President Donald Trump says that the United States will deal with North Korea “very successfully” after Pyongyang’s warning of a “Christmas gift.”
North Korea has promised a possible "Christmas surprise" missile test if the US does not come to the negotiating table, noting it would not give in to Washington’s pressure since it already has “nothing to lose.”
Pyongyang said the US was dragging out denuclearization negotiations ahead of Trump’s re-election bid next year, noting it was “entirely up to the US what Christmas gift it will select to get.”
While US military commanders believe the North’s response could involve the testing of a long-range missile, Trump brushed off the warning, saying maybe the surprise is a “nice present.”
“We’ll find out what the surprise is and we’ll deal with it very successfully,” Trump told reporters at his Mar-a-Lago resort on Tuesday. “We’ll see what happens.”
"Maybe it's a present where he sends me a beautiful vase as opposed to a missile test," Trump said. “I may get a nice present from him. You don't know. You never know.”
Meanwhile, US Secretary of Defense Mark Esper said at a press conference Friday that the United States was ready “to fight tonight.”
General Mark Milley, who was next to Esper, also said, the US alliance with Japan and South Korea was “prepared to defend the interests of the United States, Japan and South Korea at a moment's notice."
Milley, the chairman of the Joint Chiefs of Staff, went on to say that “Korea is one of those places in the world where we’ve always maintained high levels of readiness.”
Meanwhile, China called on the United States Tuesday to take immediate action with regard to the implementation of agreements reached with North Korea during last year's summit in Singapore.
"China calls on US to take concrete steps asap to deliver what has been agreed in Singapore. We encourage DPRK & US to work out a feasible roadmap for establishing a permanent peace regime & realizing complete denuclearization on the Peninsula," Chinese Foreign Minister Wang Yi told the People's Daily in comments relayed on Twitter by the foreign ministry.
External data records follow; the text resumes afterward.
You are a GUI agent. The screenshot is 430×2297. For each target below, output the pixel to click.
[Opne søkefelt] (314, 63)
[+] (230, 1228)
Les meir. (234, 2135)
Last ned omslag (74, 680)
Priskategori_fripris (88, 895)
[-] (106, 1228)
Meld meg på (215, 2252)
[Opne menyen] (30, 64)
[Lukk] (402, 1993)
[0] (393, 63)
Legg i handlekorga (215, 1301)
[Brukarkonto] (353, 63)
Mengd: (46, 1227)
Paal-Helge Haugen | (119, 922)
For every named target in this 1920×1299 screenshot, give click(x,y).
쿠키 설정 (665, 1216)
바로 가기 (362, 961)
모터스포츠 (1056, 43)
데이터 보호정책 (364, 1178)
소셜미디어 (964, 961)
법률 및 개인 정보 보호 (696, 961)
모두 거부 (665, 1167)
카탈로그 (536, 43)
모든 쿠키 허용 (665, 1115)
The negotiations between Washington and Pyongyang have been largely stalled since the collapse of a February summit in Hanoi between Trump and North Korean leader Kim Jong-un.
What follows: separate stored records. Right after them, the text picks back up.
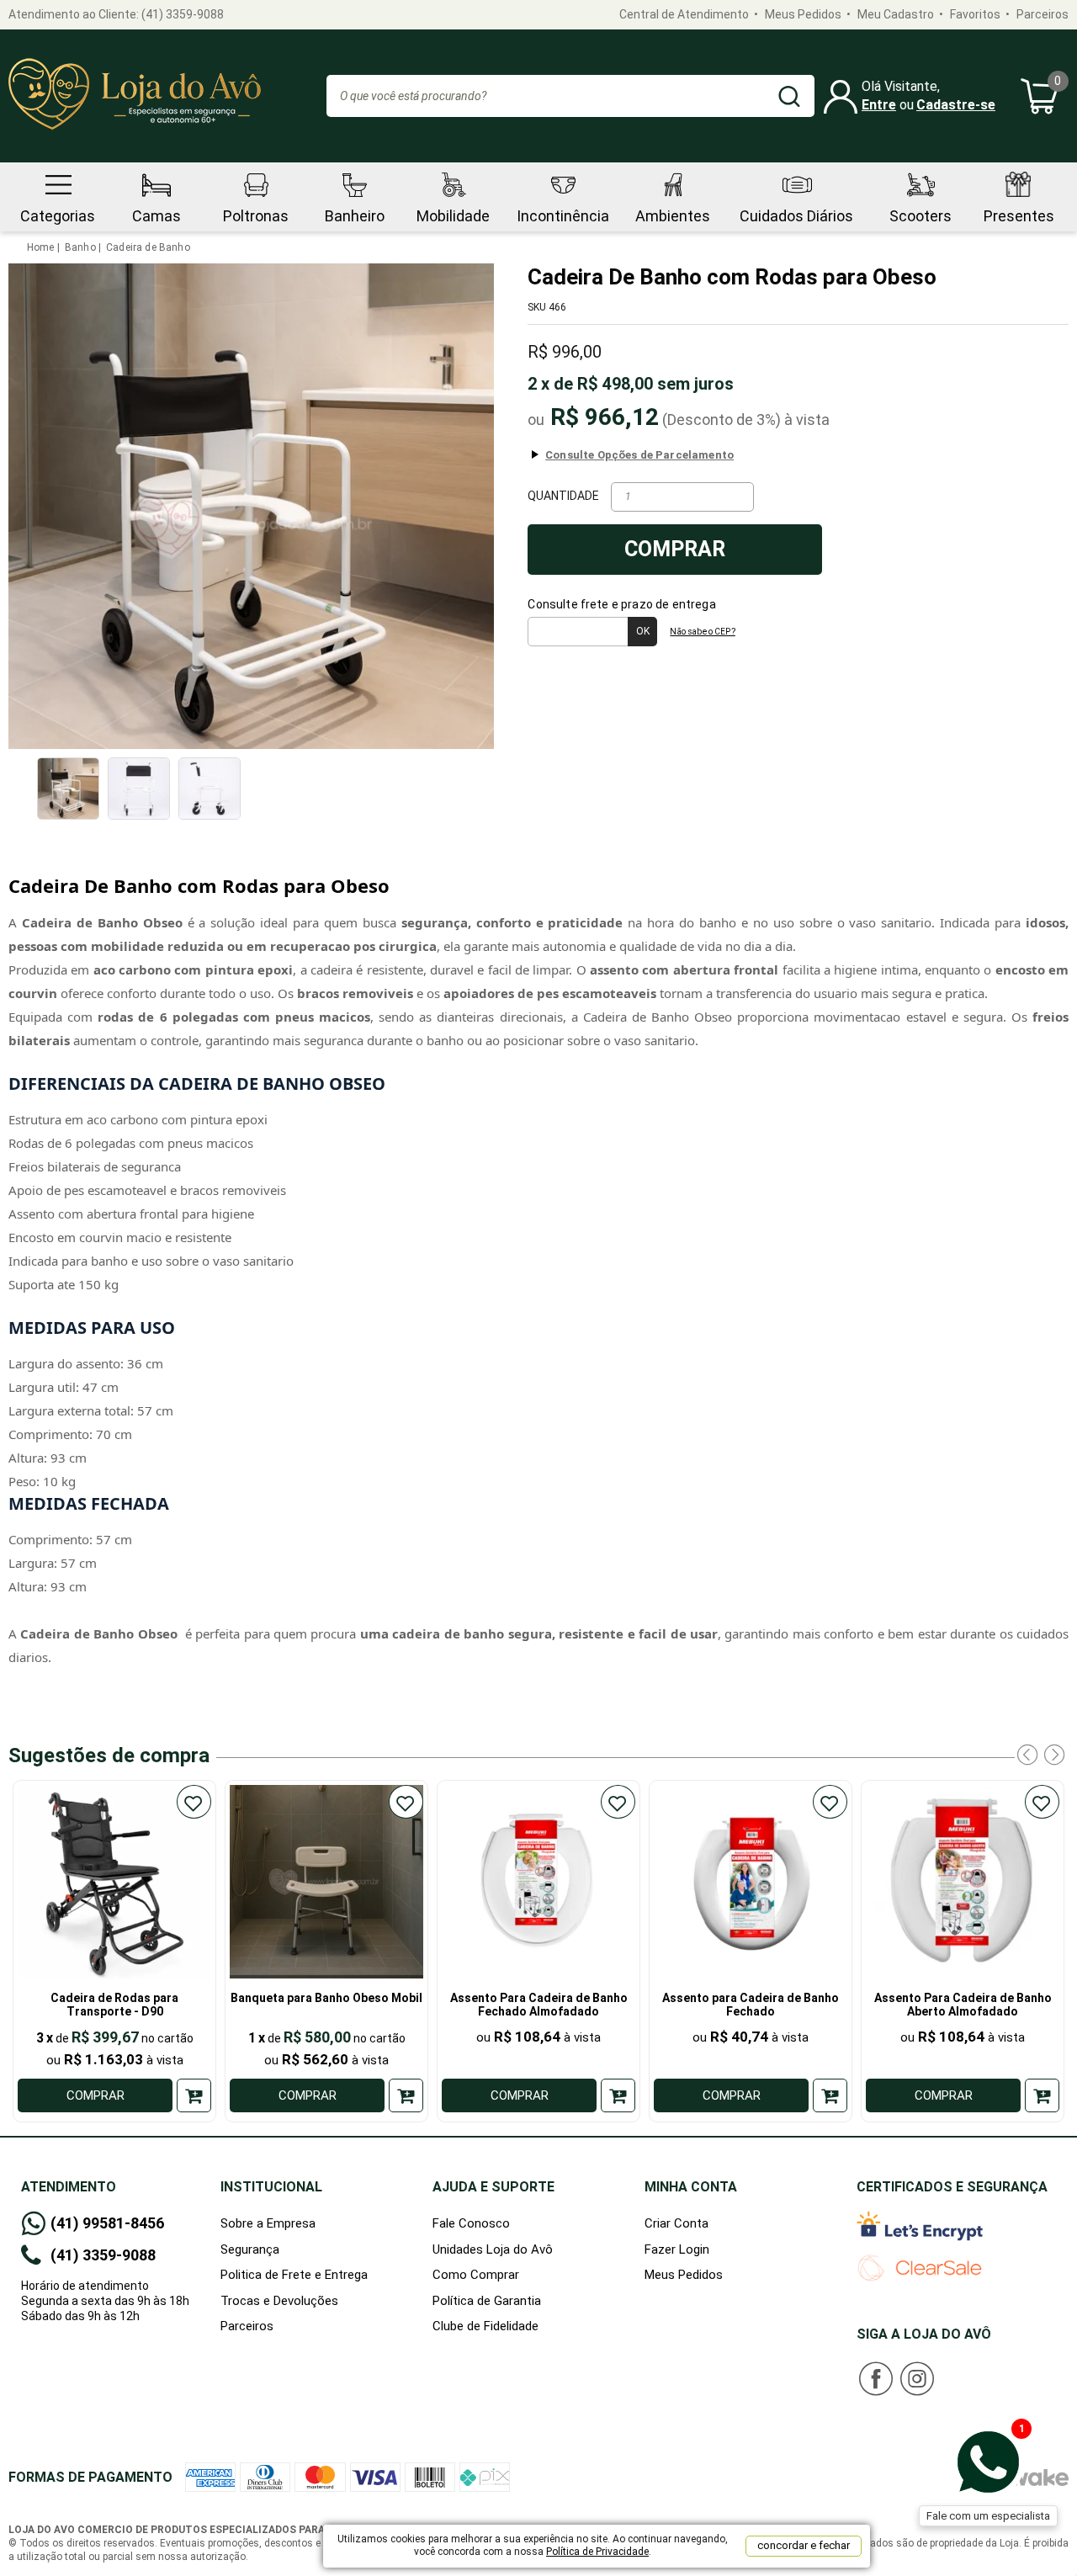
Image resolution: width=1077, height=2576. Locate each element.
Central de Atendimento (684, 14)
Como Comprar (475, 2274)
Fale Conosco (471, 2223)
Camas (156, 216)
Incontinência (563, 216)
Kim and Trump have already held two official meetings on the denuclearization of the Korean Peninsula. However, their first meeting, the Singapore Summit held in June 2018, concluded with a broadly-worded agreement, and the second one, the Hanoi Summit, held in February, collapsed without an agreement.
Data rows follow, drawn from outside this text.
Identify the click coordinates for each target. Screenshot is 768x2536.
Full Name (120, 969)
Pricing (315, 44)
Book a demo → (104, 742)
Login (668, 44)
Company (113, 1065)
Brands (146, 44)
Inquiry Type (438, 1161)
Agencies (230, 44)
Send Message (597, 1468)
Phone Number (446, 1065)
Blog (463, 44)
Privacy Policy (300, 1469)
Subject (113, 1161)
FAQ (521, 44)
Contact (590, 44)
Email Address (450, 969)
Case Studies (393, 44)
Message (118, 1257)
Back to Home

The North has been under multiple rounds of harsh sanctions by the UN and the US over its nuclear and missile programs.
Last week, China and Russia proposed the UN Security Council lift some sanctions to break the current deadlock.
A US State Department official, however, responded by saying it was not the time to consider such an action when North Korea was “threatening to conduct an escalated provocation, refusing to meet to discuss denuclearization, and continuing to maintain and advance its prohibited weapons of mass destruction and ballistic missile programs.”
Despite the sanctions, Pyongyang has taken several unilateral steps to show its goodwill, including demolishing at least one nuclear test site and agreeing to allow international inspectors into a missile engine test facility.